START Extracted entries

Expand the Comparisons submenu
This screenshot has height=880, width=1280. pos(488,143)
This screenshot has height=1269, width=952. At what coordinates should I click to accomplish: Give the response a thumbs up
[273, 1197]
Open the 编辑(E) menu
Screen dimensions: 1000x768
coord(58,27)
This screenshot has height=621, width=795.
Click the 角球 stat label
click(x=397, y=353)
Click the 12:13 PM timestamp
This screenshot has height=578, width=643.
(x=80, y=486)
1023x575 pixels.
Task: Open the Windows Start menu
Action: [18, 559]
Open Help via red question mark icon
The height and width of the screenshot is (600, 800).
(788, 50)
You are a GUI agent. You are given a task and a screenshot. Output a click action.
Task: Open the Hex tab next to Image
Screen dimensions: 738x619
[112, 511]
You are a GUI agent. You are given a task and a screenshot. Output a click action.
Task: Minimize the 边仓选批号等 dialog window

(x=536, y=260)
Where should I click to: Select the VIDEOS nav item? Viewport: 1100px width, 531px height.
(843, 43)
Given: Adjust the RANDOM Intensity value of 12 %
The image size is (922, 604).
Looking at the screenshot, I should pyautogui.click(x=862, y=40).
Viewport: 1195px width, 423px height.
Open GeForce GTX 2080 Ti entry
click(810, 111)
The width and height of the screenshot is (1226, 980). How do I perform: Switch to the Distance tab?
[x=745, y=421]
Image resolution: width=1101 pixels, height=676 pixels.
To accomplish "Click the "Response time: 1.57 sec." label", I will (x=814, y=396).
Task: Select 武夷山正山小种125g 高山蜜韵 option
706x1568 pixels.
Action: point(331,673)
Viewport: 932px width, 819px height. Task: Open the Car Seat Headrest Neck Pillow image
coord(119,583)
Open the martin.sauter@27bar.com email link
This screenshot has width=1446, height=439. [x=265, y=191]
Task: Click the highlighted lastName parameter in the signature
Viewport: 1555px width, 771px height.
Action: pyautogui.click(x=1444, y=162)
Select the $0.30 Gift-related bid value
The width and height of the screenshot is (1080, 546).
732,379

END Extracted entries

◆ Aim of the task: Your reply should be nothing but the lines from the one containing "Open GeForce GTX 2080 Ti entry" through the last line above, copied exactly; please include both ends.

◆ Exercise answer:
Open GeForce GTX 2080 Ti entry
click(810, 111)
The width and height of the screenshot is (1226, 980). How do I perform: Switch to the Distance tab?
[x=745, y=421]
Image resolution: width=1101 pixels, height=676 pixels.
To accomplish "Click the "Response time: 1.57 sec." label", I will (x=814, y=396).
Task: Select 武夷山正山小种125g 高山蜜韵 option
706x1568 pixels.
Action: point(331,673)
Viewport: 932px width, 819px height. Task: Open the Car Seat Headrest Neck Pillow image
coord(119,583)
Open the martin.sauter@27bar.com email link
This screenshot has width=1446, height=439. [x=265, y=191]
Task: Click the highlighted lastName parameter in the signature
Viewport: 1555px width, 771px height.
Action: pyautogui.click(x=1444, y=162)
Select the $0.30 Gift-related bid value
The width and height of the screenshot is (1080, 546).
732,379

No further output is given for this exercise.